Converting Excel to JSON with Python

Passing pd.read_excel output directly to Python's json.dumps raises TypeError: Object of type Timestamp is not JSON serializable because the standard json module has no handler for NumPy or pandas types. This guide shows how to read an Excel workbook with pandas, pick the right orient option, fix serialization errors, and handle nested structures and multi-sheet workbooks. For consolidating several workbooks before exporting, see Merging Multiple Spreadsheets.

Root Cause

pandas auto-infers column types on read_excel. Date columns become datetime64[ns]; empty cells become numpy.nan or pandas.NaT. Neither type is recognized by the RFC 8259 JSON spec, so json.dumps raises immediately.

# pip install pandas openpyxl
import pandas as pd
import json

df = pd.read_excel("report.xlsx", engine="openpyxl")
json.dumps(df.to_dict(orient="records"))
# TypeError: Object of type Timestamp is not JSON serializable

Run df.dtypes and df.isna().sum() first to locate offending columns before writing a conversion script.

The three types most likely to break serialization are:

  • datetime64[ns] — pandas timestamp, no JSON equivalent without conversion
  • float64 containing numpy.nan — RFC 8259 does not allow NaN as a JSON value
  • object columns with mixed types — could contain pd.Timestamp, numpy.int64, or plain None

Prerequisites

# pip install pandas openpyxl
pip install pandas openpyxl

Create a test workbook to follow along:

# pip install pandas openpyxl
import pandas as pd
from pathlib import Path
from datetime import date

pd.DataFrame({
    "order_id": [1001, 1002, 1003],
    "customer":  ["Acme", "Globex", None],
    "order_date": pd.to_datetime(["2026-01-15", "2026-02-03", "2026-03-22"]),
    "amount":    [1250.50, 980.00, 2100.75],
}).to_excel(Path("report.xlsx"), index=False, engine="openpyxl")

Step 1 — Read and Inspect

Always inspect dtypes and null counts before attempting serialization. It takes two lines and prevents mysterious TypeError failures later.

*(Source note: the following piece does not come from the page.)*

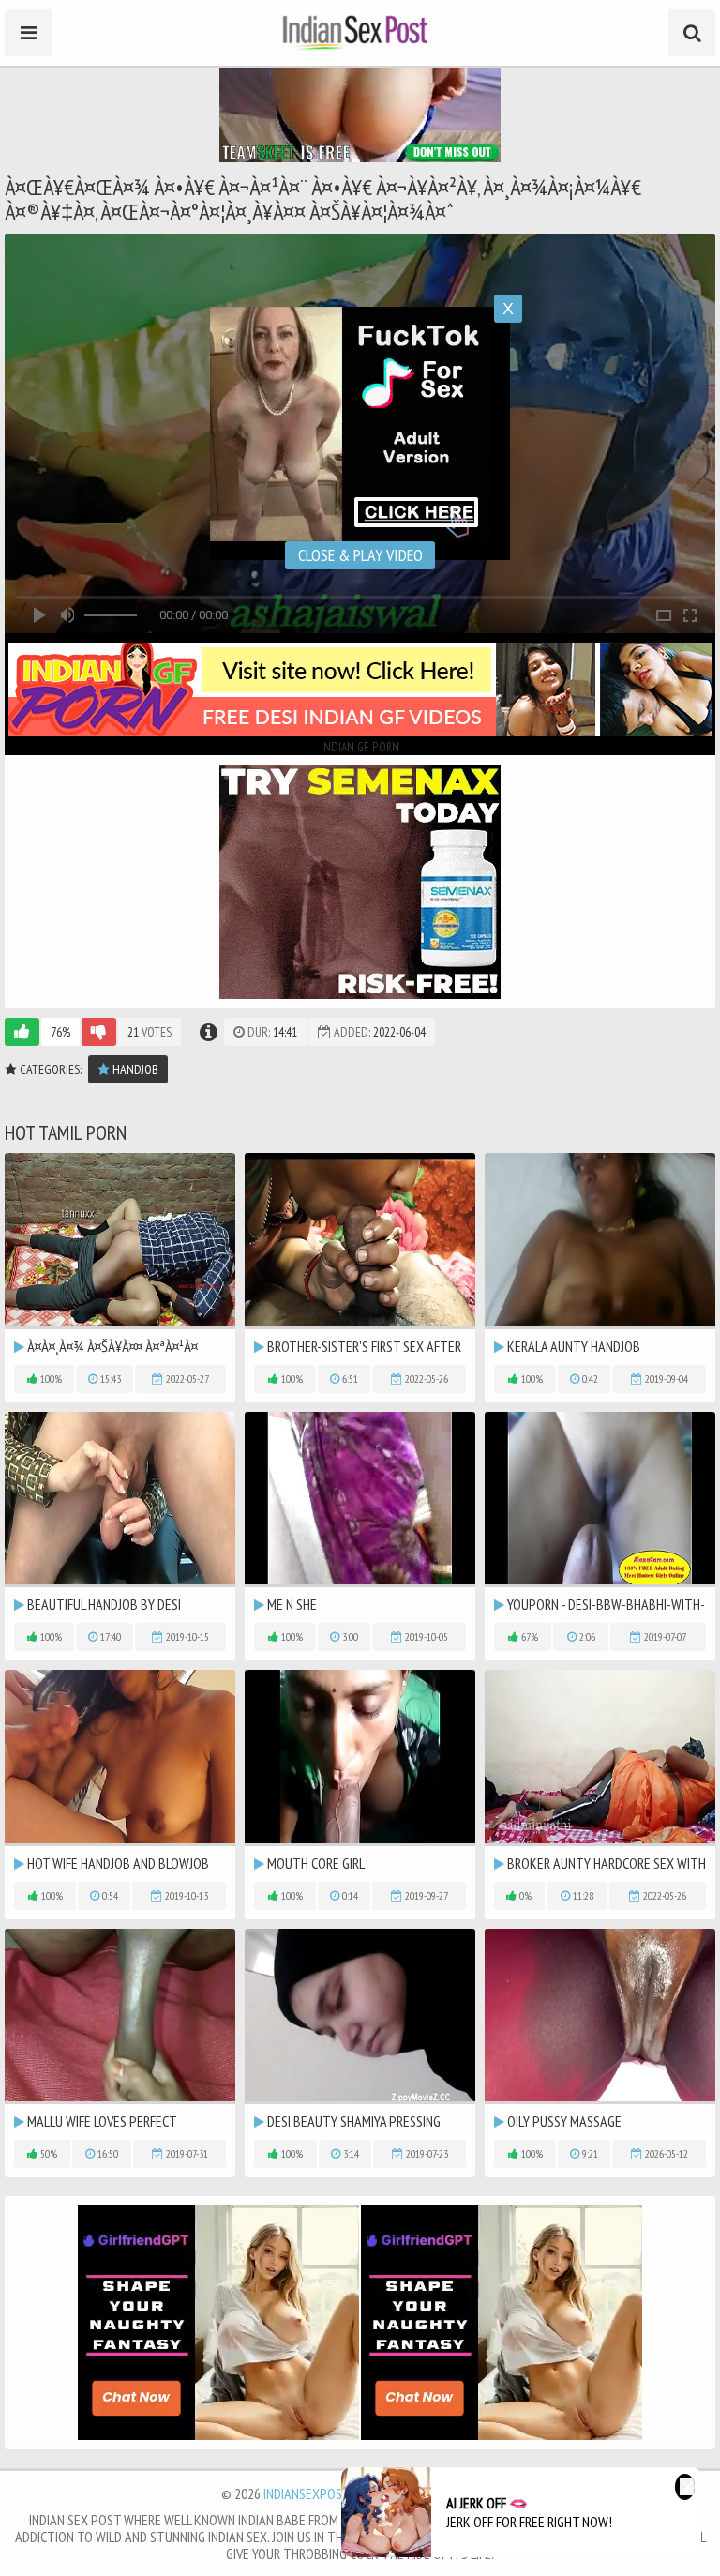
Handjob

# pip install pandas openpyxl
from pathlib import Path
import pandas as pd

SOURCE = Path("report.xlsx")

try:
    df = pd.read_excel(SOURCE, engine="openpyxl")
except FileNotFoundError as exc:
    raise SystemExit(f"File not found: {exc}")

print(df.dtypes)
# order_id               int64
# customer              object
# order_date    datetime64[ns]   ← will fail json.dumps
# amount               float64

print(df.isna().sum())
# customer    1  ← one null → NaN in a float column raises ValueError in json.dumps

The engine="openpyxl" parameter is required for .xlsx files. Using the old xlrd engine for .xlsx raises XLRDError — xlrd 2.x dropped .xlsx support. If you work with .xls (old binary format), use engine="xlrd". For more on engine selection and sheet options, see Reading Excel Files with Python.

Step 2 — Choose an orient

DataFrame.to_json(orient=...) and DataFrame.to_dict(orient=...) both take an orient argument that controls the JSON shape.

orientJSON shapeBest for
"records"[{col: val, ...}, ...]REST APIs, most consumers
"split"{columns: [...], data: [[...]]}Compact transfer, reconstruct with pd.read_json
"index"{row_index: {col: val}}Keyed lookup by row index
"columns"{col: {row_index: val}}Column-oriented stores
"values"[[val, ...], ...]Minimal size, no header
"table"JSON Table Schema + dataSelf-describing, pandas round-trip

"records" is the right default for API output. Use "table" if you need to reconstruct exact dtypes with pd.read_json(orient="table").

The orient also affects how NaN and None appear in the output. With orient="records" and df.to_json(), pandas renders NaN as null automatically — no manual replacement needed. With json.dumps(df.to_dict()), pandas NaN values survive as Python float('nan'), which the json module rejects with ValueError: Out of range float values are not JSON compliant. The fix is df.where(df.notna(), other=None) before calling to_dict.

Step 3 — Fix Serialization Errors

Option A — use to_json() (simplest)

DataFrame.to_json handles NumPy and pandas types automatically. The date_format="iso" argument converts Timestamp to ISO 8601 strings.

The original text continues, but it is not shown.